■ Assignment ■
If a line of the data below holds the string "подсочка", copy it.
- - - - - - -
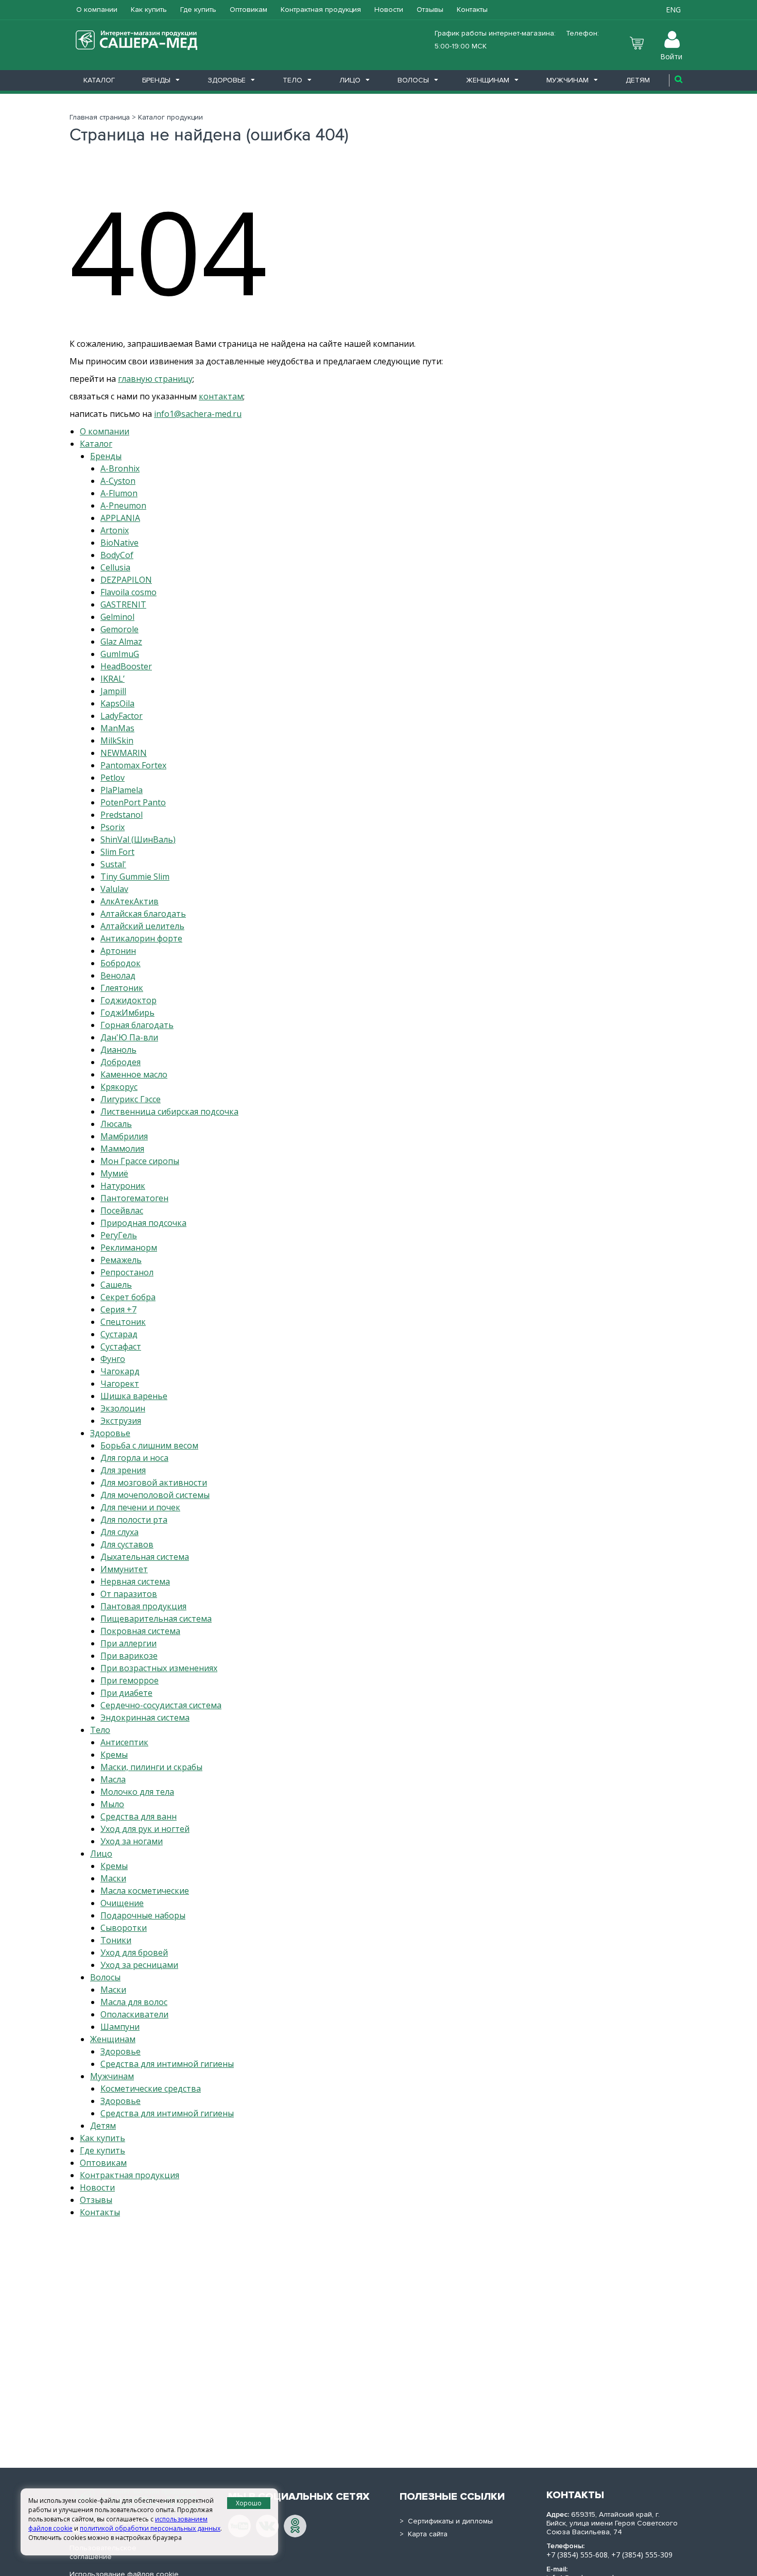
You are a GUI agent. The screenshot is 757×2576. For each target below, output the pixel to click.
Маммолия (122, 1148)
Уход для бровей (134, 1952)
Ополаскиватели (134, 2014)
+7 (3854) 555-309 (642, 2555)
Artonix (114, 530)
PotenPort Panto (133, 802)
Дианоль (118, 1049)
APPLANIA (120, 518)
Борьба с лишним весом (149, 1445)
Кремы (114, 1754)
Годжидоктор (128, 1000)
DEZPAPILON (126, 579)
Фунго (112, 1359)
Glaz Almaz (121, 641)
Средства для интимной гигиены (167, 2063)
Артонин (118, 950)
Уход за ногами (131, 1841)
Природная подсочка (143, 1222)
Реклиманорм (128, 1247)
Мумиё (114, 1173)
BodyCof (116, 555)
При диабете (126, 1692)
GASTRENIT (123, 604)
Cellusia (115, 567)
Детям (638, 80)
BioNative (119, 542)
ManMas (117, 728)
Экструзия (120, 1420)
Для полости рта (133, 1519)
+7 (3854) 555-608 (577, 2555)
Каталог (99, 80)
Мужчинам (567, 80)
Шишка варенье (133, 1396)
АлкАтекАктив (129, 901)
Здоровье (227, 80)
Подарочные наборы (142, 1915)
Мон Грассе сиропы (139, 1161)
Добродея (120, 1062)
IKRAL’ (112, 678)
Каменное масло (133, 1074)
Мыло (112, 1804)
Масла (113, 1779)
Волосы (413, 80)
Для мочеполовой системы (155, 1495)
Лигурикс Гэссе (130, 1099)
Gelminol (117, 616)
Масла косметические (144, 1890)
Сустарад (118, 1334)
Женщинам (487, 80)
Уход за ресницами (139, 1965)
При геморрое (129, 1680)
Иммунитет (124, 1569)
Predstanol (121, 814)
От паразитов (128, 1594)
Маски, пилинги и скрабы (151, 1767)
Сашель (116, 1284)
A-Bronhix (120, 468)
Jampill (113, 691)
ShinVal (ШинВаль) (138, 839)
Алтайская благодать (143, 913)
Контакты (472, 9)
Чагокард (120, 1371)
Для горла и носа (134, 1457)
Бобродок (120, 963)
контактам (221, 396)
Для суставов (126, 1544)
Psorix (112, 827)
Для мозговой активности (153, 1482)
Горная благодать (137, 1025)
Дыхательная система (144, 1556)
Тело (292, 80)
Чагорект (119, 1383)
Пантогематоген (134, 1198)
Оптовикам (248, 9)
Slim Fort (117, 851)
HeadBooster (126, 666)
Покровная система (140, 1631)
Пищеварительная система (156, 1618)
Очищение (122, 1903)
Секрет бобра (128, 1297)
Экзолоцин (122, 1408)
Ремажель (121, 1260)
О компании (96, 9)
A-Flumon (118, 493)
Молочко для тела (137, 1791)
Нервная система (135, 1581)
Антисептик (124, 1742)
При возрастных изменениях (158, 1668)
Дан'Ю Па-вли (129, 1037)
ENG (673, 9)
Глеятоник (121, 988)
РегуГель (118, 1235)
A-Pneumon (123, 505)
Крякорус (118, 1086)
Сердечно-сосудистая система (160, 1705)
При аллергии (128, 1643)
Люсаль (116, 1124)
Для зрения (123, 1470)
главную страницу (155, 378)
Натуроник (122, 1185)
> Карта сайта (424, 2534)
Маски (113, 1878)
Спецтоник (123, 1321)
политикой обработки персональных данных (150, 2528)
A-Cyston (117, 480)
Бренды (156, 80)
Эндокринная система (145, 1717)
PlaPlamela (121, 790)
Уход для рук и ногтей (145, 1828)
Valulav (114, 889)
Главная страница (100, 117)
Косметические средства (150, 2088)
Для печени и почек (140, 1507)
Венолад (117, 975)
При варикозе (129, 1655)
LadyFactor (121, 715)
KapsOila (117, 703)
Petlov (112, 777)
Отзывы (430, 9)
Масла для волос (133, 2002)
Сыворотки (123, 1927)
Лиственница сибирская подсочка (169, 1111)
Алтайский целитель (142, 926)
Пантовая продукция (143, 1606)
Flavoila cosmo (128, 592)
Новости (388, 9)
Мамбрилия (124, 1136)
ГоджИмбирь (127, 1012)
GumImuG (119, 654)
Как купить (149, 9)
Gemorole (119, 629)
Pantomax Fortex (133, 765)
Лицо (349, 80)
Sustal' (113, 864)
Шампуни (120, 2026)
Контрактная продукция (321, 9)
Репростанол (126, 1272)
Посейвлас (121, 1210)
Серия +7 (118, 1309)
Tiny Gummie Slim (134, 876)
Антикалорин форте (141, 938)
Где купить (198, 9)
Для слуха (119, 1532)
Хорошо (249, 2503)
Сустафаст (120, 1346)
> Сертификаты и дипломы (446, 2521)
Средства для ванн (138, 1816)
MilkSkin (116, 740)
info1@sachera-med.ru (198, 413)
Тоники (115, 1940)
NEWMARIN (123, 753)
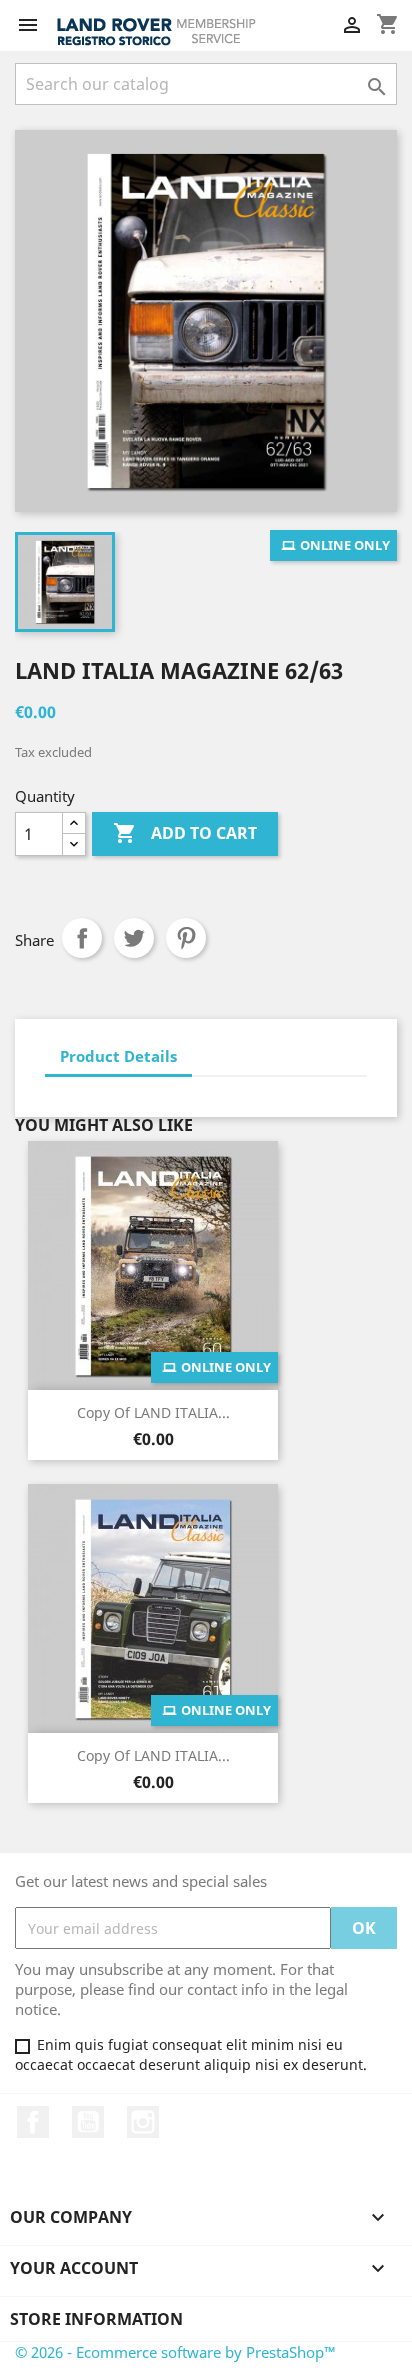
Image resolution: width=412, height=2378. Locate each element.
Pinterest (186, 938)
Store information (96, 2319)
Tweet (134, 938)
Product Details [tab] (118, 1056)
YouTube (88, 2122)
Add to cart (185, 833)
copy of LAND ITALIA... (153, 1412)
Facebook (33, 2122)
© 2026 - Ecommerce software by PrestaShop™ (175, 2352)
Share (82, 938)
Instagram (143, 2122)
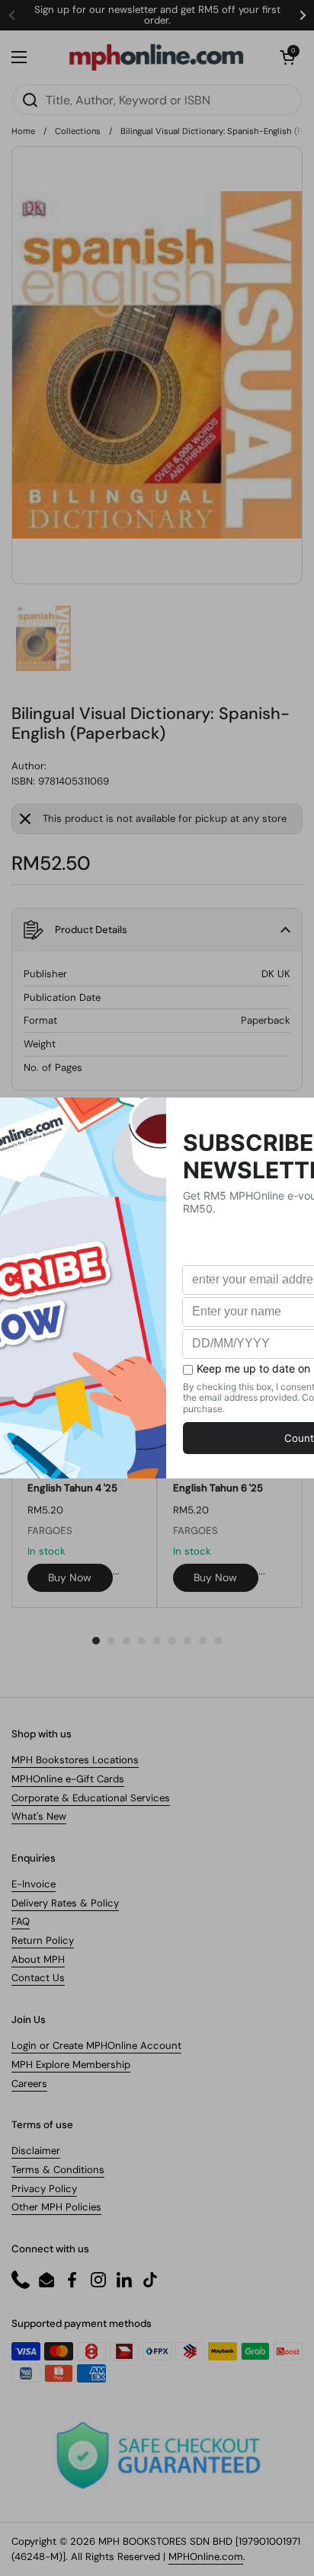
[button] (287, 57)
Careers (29, 2083)
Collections (78, 131)
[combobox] (157, 100)
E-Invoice (33, 1884)
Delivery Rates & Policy (65, 1903)
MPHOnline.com (205, 2556)
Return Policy (42, 1940)
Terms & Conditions (57, 2169)
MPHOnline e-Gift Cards (67, 1778)
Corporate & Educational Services (90, 1797)
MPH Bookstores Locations (75, 1759)
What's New (38, 1816)
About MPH (38, 1959)
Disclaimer (35, 2150)
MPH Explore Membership (70, 2064)
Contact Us (38, 1977)
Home (23, 131)
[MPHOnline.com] (156, 57)
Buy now (69, 1577)
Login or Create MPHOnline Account (96, 2045)
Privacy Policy (44, 2188)
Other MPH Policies (56, 2206)
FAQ (20, 1921)
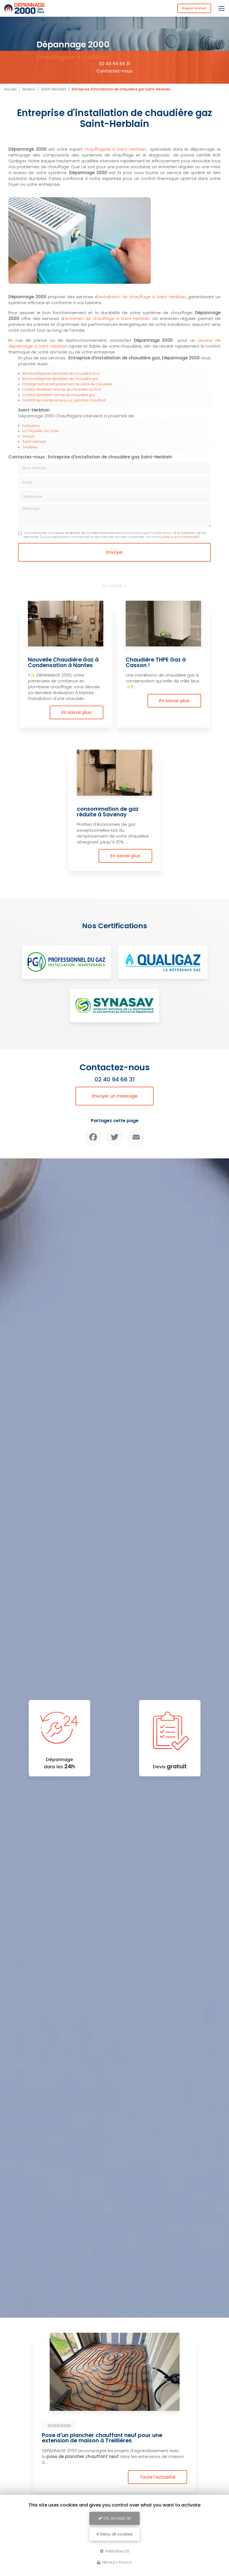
- - - - - - -
■ Answer to the exercise ■
Природная подсочка (143, 1222)
Лиственница сибирская подсочка (169, 1111)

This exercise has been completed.